Z odpaleniem i sprawdzeniem czy wszystko działa(głownie regulator) utrzymuje temp,nie przegrzewa to bardzo dobry pomysł(miałem przypadek że po zimie padł mi regulator i grzał,aż para z perlitu leciała. Tylko że wtedy pierwsza tura już była w środku).
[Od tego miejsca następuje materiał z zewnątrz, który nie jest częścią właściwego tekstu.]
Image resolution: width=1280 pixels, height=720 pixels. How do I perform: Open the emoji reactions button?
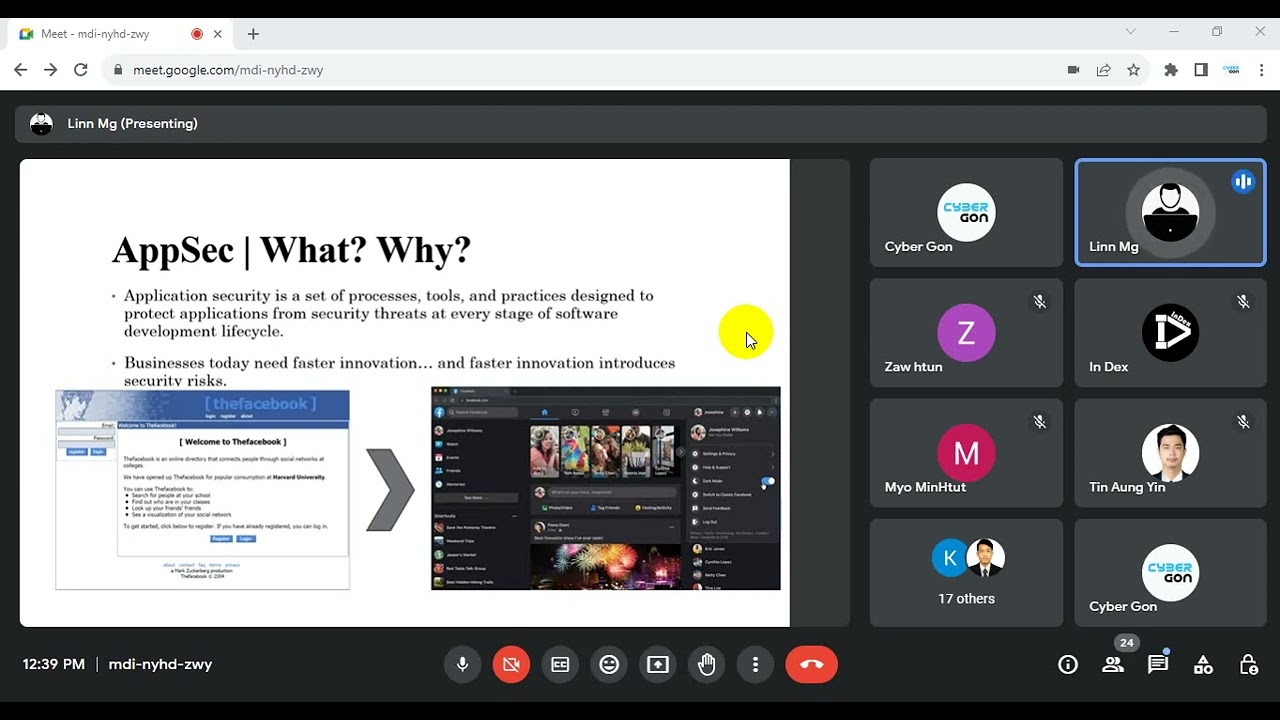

Ale wkładanie za tydzień już nie,to trochę za wczas,dojdą ci inne problemy zajęty parapet,no to może nie problem ,ale podlewanie niektórzy mają z tym najwięcej problemów.
Na takie wczesne wybryki otworzyłem wątek o naświetlaniu i zgodnie z zamysłem powinny już się naświetlać,a dopiero co małą ukorzeniarkę wczoraj zrobiłem
Według mnie są dwa terminy pierwszy Koniec marca 3 tygodnie ukorzeniarka i delikatnie do doniczek(tylko te co mam zamiar sadzić bezpośrednio) i jakięś 3 tyg. na parapecie.
Drugi termin po 20 kwietnia 2 tygodnie grzania i tydzieć hartowania (zmniejszam temp co dzień po 3 stopnie do min) i te na wcześniej przygotowaną czarną folię trafiają.
-- sobota, 6 lutego 2016, 23:27 --
jureki napisał(a):
jaro691 napisał(a):
Czego to ludzie nie wymyślą by utrudnić sobie życie a przecież wystarczy w marcu lub kwietniu rozciągnąć na ziemi kawałek czarnej folii może być to zwykły worek na śmieci, ważne by nie przepuszczał światła...
. Ale w większości przypadków ukorzeniania są to ilości ograniczone i lepiej się do tego przyłożyć, aby mieć satysfakcję z własnej sadzonki.
Każdy robi jak mu wygodniej.
Dobrze napisane.
Ilości ograniczone np. 2szt odmiany na której ci zależy i zapłaciłeś nie mało.